## Work order
What's needed is an exact copy of all the data below, without pictures.

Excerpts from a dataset

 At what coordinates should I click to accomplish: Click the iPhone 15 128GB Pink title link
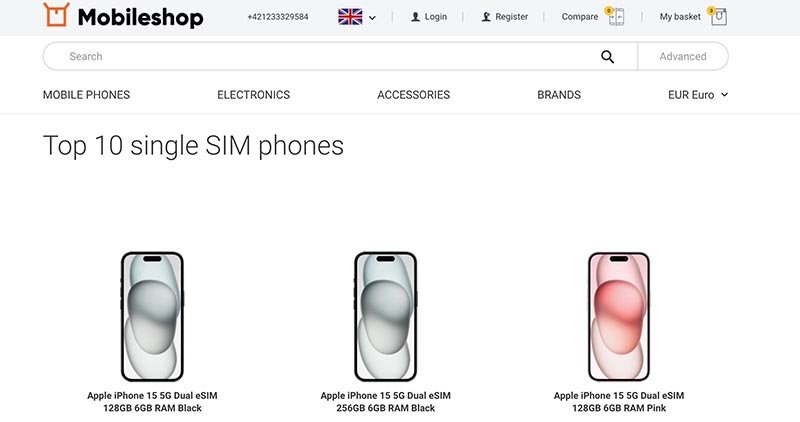619,402
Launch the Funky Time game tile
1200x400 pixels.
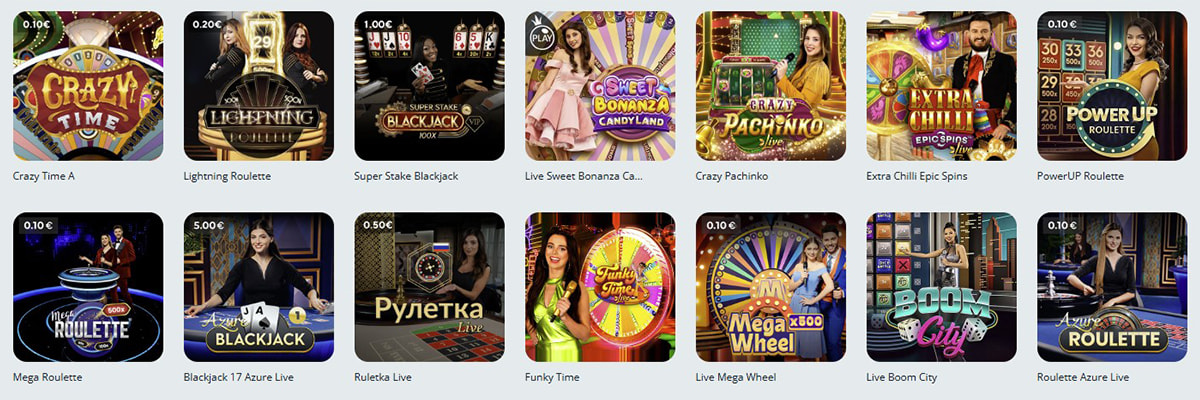tap(600, 287)
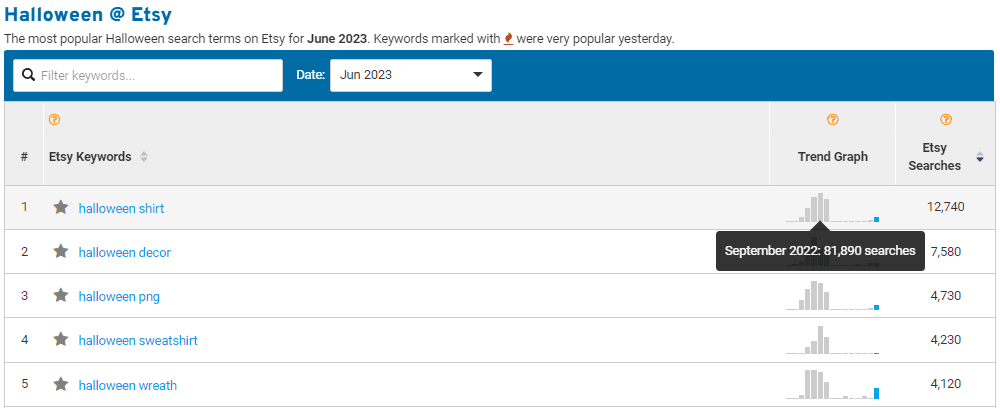Click help icon above Trend Graph column
The width and height of the screenshot is (1000, 408).
pyautogui.click(x=832, y=120)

## Response for this exercise
 At what coordinates should I click to accomplish: Click the iPhone 15 128GB Pink title link
619,402
Launch the Funky Time game tile
1200x400 pixels.
tap(600, 287)
Click help icon above Trend Graph column
The width and height of the screenshot is (1000, 408).
pyautogui.click(x=832, y=120)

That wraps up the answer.